WORK INSTRUCTIONS: Go through the entries that follow and count every line with the string "icon". Reply with the number only.

DATASET RECORDS:

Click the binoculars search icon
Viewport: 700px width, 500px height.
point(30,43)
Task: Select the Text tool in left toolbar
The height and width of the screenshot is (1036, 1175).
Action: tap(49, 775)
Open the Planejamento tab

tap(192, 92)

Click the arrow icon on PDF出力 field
...
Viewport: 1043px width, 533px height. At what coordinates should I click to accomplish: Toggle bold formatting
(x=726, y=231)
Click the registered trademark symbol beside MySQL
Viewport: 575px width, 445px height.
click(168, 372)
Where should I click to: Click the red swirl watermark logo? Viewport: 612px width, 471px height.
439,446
--
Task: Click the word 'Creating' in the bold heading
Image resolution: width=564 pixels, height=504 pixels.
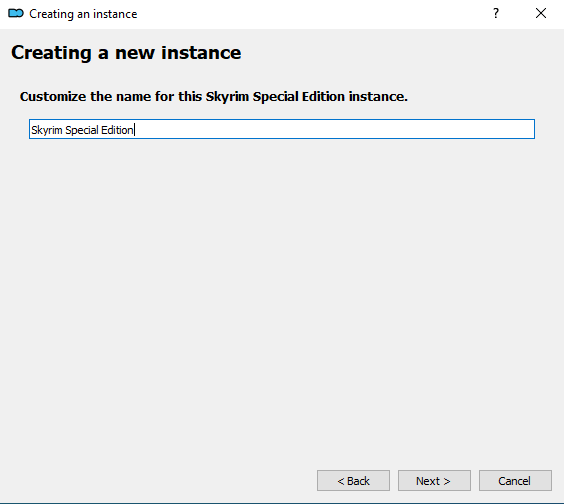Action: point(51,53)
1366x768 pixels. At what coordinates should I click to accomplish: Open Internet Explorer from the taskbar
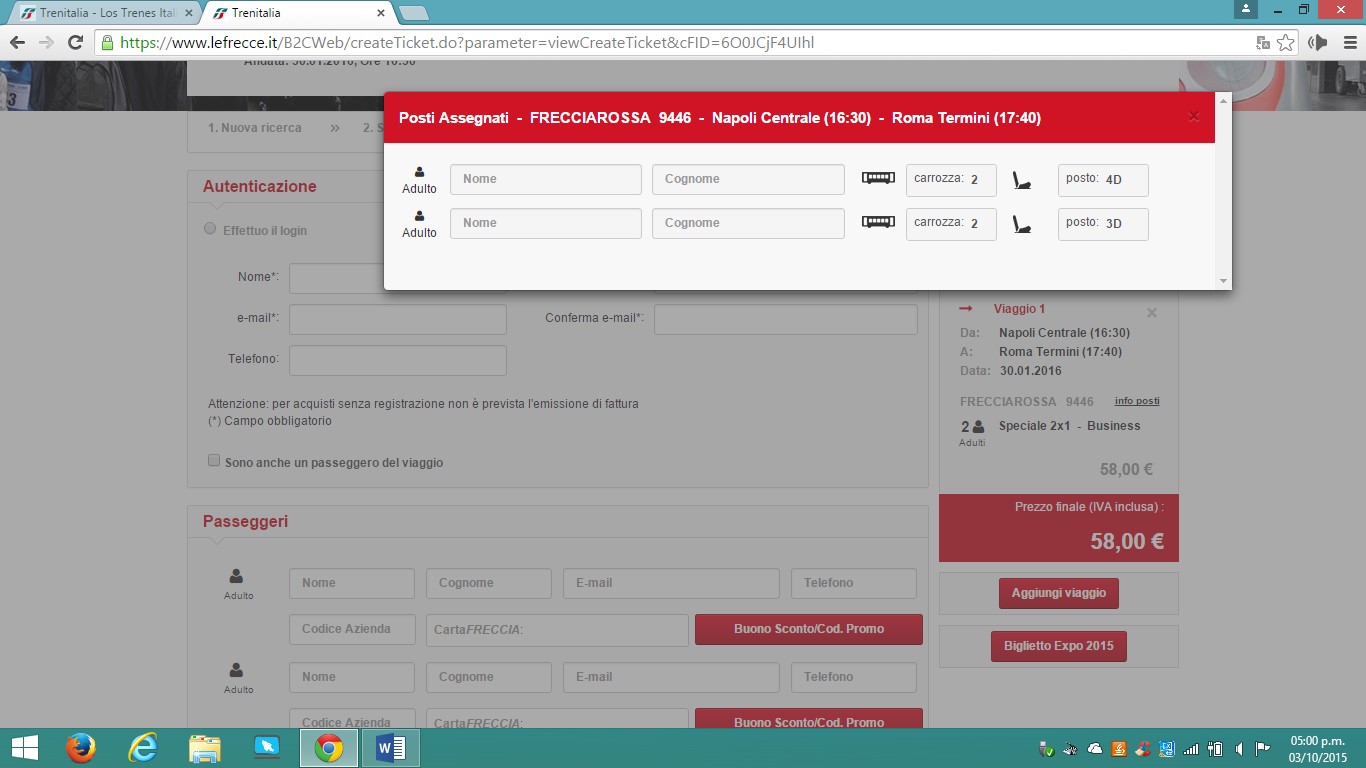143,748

THE ANSWER: 2